SET PROBLEM 1: In the article on social media and the #BringBackOurGirls campaign, at which university is Dr. Florence Wakoko a sociology professor?

Ker-Fox said social media plays a huge role in promoting ideas and campaigns.

"It's amazing that a movement can start from a single hashtag," Ker-Fox said. "A social media platform started by one person…one person can really create a movement. I think hashtag can help promote ideas in a passive way. People start tweeting the same thing, and we all get on the board with the same movement."

Dr. Florence Wakoko, a sociology professor at Columbus State University studies and travels to Africa often. She's from Uganda, and Dr. Wakoko hopes this movement doesn't lose its power like the "Kony2012" movement about child soldiers in Africa.

"I think social media plays an important role," Dr. Wakoko said. "I mean, when the Kony 2012 movement was going on, Twitter was not widely used. Facebook was still young. However, mass media is now spreading like wild fire. Nearly 300 school girls were abducted and there are rumors that they are being sold as sex slaves. Media communication forums are sparking interest and concerns among young people as well."

Dr. Wakoko explained Boko Haram is a difficult group to understand.

"I've only heard people discuss and talk about Boko Haram in scholars' conferences whenever topics on peace and security of Africa came up. However, it's hard to know who they really are. We do not know who their leader is. We do not know how many people are in this group. We know these people have caused violence, like massacres, abductions in the northern parts of Nigeria and more. We know they are against women and men getting education. But not much has been widely revealed about the group."

First lady Michelle Obama, Hillary Clinton and other renowned people started retweeting hashtag #BringBackOurGirls. This brings large number of Twitter followers and fans to look into what the hashtag is about.

"It reaches a much larger audience," Ker-Fox said. "I think they had half a million retweets from Michelle Obama alone on Thursday."

Ker-Fox and Dr. Wakoko believe that social media is useful, and both say social media platforms cannot change everything. It alone cannot stop the terror group or bring 276 girls back home. However, it brings awareness and light onto the issue and creates movement. More people start educating them on the issue and they start urging the government and others to fight for these girls.

"In the past, most issues were pushed back and no one really knew about them." Ker-Fox said. "Not many of us were able to voice our opinion freely and easily. Thanks to social media, people are seeing issues that are really important for various communities. People start asking and persuading the government and others to do something. I think social media can help bring awareness to various issues."

SET PROBLEM 2: Copy verbatim the entries beginning with the line that contains "Where should I click to: Open the second" and continuing through the last line of the entries.

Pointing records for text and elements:
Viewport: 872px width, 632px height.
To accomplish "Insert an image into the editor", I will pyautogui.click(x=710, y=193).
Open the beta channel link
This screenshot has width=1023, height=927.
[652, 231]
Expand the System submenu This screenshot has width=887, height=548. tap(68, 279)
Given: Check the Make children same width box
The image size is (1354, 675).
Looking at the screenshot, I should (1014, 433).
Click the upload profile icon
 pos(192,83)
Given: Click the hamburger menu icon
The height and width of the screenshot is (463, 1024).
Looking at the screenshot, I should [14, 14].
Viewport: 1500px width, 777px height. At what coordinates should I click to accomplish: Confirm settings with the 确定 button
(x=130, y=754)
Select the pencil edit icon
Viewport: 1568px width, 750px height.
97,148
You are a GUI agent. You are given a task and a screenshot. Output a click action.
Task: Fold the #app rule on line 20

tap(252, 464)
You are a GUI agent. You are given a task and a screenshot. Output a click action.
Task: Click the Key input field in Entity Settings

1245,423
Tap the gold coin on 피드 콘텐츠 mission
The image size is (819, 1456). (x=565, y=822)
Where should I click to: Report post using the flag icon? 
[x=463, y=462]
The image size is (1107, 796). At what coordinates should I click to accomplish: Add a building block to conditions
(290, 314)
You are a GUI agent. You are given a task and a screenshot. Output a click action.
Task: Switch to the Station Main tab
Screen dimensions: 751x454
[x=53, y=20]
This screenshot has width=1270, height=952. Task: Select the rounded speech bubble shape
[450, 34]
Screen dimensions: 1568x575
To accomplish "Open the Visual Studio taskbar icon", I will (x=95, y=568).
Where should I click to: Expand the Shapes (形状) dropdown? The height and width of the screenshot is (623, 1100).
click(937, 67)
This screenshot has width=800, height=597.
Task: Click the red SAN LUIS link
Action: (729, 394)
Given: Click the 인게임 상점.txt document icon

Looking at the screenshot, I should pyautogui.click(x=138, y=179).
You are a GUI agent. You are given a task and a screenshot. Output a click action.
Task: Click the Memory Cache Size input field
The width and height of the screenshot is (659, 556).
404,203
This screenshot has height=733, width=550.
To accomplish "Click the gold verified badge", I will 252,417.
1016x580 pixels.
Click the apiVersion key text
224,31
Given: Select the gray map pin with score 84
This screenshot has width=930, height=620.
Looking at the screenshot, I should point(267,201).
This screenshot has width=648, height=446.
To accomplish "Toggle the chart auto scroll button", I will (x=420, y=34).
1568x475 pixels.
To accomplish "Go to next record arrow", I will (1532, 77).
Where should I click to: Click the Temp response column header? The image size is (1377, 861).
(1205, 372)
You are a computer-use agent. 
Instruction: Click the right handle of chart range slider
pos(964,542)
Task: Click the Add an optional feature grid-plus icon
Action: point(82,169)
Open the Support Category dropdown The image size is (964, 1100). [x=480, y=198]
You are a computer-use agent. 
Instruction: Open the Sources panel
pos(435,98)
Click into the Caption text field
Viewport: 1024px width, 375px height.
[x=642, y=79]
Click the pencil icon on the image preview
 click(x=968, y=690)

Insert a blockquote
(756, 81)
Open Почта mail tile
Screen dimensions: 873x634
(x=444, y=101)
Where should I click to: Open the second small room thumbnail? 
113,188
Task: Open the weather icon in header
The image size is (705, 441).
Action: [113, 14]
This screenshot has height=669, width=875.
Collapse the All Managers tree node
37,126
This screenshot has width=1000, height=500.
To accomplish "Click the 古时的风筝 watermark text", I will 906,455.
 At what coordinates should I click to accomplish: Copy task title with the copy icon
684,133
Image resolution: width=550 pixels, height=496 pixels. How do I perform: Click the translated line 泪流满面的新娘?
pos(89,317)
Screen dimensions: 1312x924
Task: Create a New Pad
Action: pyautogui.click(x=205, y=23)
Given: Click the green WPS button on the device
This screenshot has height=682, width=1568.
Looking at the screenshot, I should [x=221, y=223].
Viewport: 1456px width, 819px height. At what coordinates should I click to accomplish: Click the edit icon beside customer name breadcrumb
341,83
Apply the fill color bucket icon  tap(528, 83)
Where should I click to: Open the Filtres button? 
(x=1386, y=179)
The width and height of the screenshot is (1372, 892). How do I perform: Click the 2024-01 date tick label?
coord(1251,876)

COMPLETE RESPONSE 1: Columbus State University.

COMPLETE RESPONSE 2:
Where should I click to: Open the second small room thumbnail? 
113,188
Task: Open the weather icon in header
The image size is (705, 441).
Action: [113, 14]
This screenshot has height=669, width=875.
Collapse the All Managers tree node
37,126
This screenshot has width=1000, height=500.
To accomplish "Click the 古时的风筝 watermark text", I will 906,455.
 At what coordinates should I click to accomplish: Copy task title with the copy icon
684,133
Image resolution: width=550 pixels, height=496 pixels. How do I perform: Click the translated line 泪流满面的新娘?
pos(89,317)
Screen dimensions: 1312x924
Task: Create a New Pad
Action: pyautogui.click(x=205, y=23)
Given: Click the green WPS button on the device
This screenshot has height=682, width=1568.
Looking at the screenshot, I should [x=221, y=223].
Viewport: 1456px width, 819px height. At what coordinates should I click to accomplish: Click the edit icon beside customer name breadcrumb
341,83
Apply the fill color bucket icon  tap(528, 83)
Where should I click to: Open the Filtres button? 
(x=1386, y=179)
The width and height of the screenshot is (1372, 892). How do I perform: Click the 2024-01 date tick label?
coord(1251,876)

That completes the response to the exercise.